• _Exercise text_
>>>

Is there evidence that physical activity reduces the risk for osteoporosis
by increasing or slowing the decline in bone mass density (BMD)?
Exercise training can increase, or attenuate the decrease, in BMD at clinically
relevant skeletal sites. The magnitude of the effect is approximately 1-2% per
year for studies up to 1 year in duration. Both weight bearing endurance
training (ET) and resistance training (RT) can be effective in this area.
The evidence base for this question included 15 meta-analyses of which 4 found
no significant effects on BMD. 10 of the 13 reports showed significant changes
in LS BMD. 2 of 8 reported changes in FN BMD. 3 of 6 reported significant
changes in BMD of any hip region. 4 of 5 studies found significant effects of
exercise on BMD in premenopausal women as opposed to 10 of 12 studies showing
significant effects in postmenopausal women. Meta-analysis of studies of men
appeared to find larger effects of exercise on BMD than observed in men.
Regarding type of exercise there were significant effects on LS and hip BMD in
ET. Walking only meta-analysis found effect on LS but not FN BMD. 3 out of 4
studies found significant effects on LS BMD in RT. There were no significant
effects on FN or other hip regions.
There is no evidence from meta-analyses for dose response effects. One
relatively large RCT on resistance training found a positive association of
total weight lifted with change in BMD.
Is there evidence that physical activity reduces or increases the
incidence of OA?
In the absence of major joint injury, there is no evidence that regular moderate
activity increases the risk of developing OA. There is also little evidence to
suggest that low to moderate levels of physical activity may provide limited
protection against the development of OA.
Certain groups may have a moderately elevated risk of OA as a result of
participation in high-impact activities and long-term participation. There may
also be additive effects of recreational and occupational physical activity on
OA, for occupations that require excessive knee bending, kneeling, or twisting/torsional
Females may have increased risk of physical activity related OA. Individuals
with excessive body mass may have risk of OA but some evidence suggests that
physical activity does not augment that risk. Previous joint injuries are a
risk factor for OA but it is not clear if activity further increases the risk.

<<<

• _Excerpted data_
>>>

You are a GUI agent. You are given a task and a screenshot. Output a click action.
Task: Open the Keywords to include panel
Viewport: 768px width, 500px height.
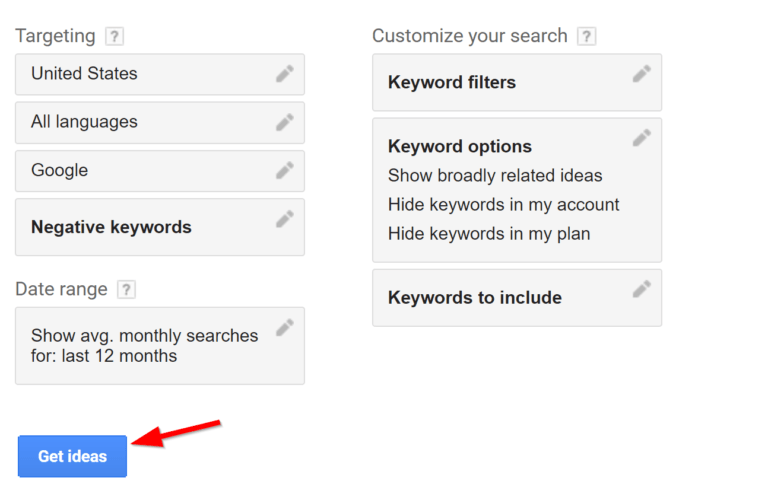click(517, 298)
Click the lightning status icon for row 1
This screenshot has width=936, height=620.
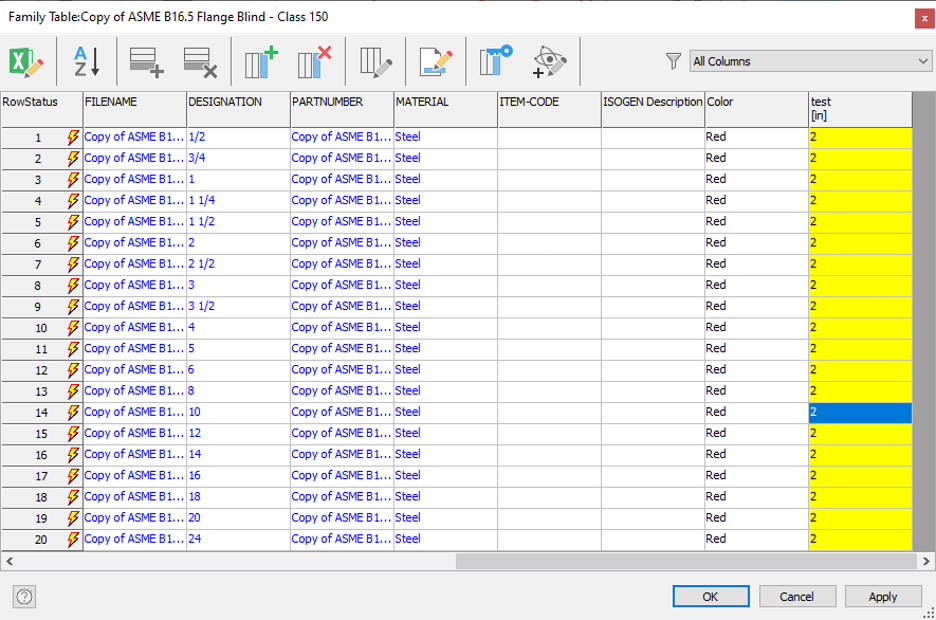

<<<

• _Problem 1_
Translate this sentence from the physical activity text into Spanish: "Both weight bearing endurance training (ET) and resistance training (RT) can be effective in this area."
• _Problem 2_
Please set down everything in the physical activity text from "Exercise training can" down to "in this area.", with no changes.
You can ignore the entries.

• _Answer space 1_
Tanto el entrenamiento de resistencia con soporte de peso (ET) como el entrenamiento de fuerza (RT) pueden ser eficaces en este ámbito.

• _Answer space 2_
Exercise training can increase, or attenuate the decrease, in BMD at clinically
relevant skeletal sites. The magnitude of the effect is approximately 1-2% per
year for studies up to 1 year in duration. Both weight bearing endurance
training (ET) and resistance training (RT) can be effective in this area.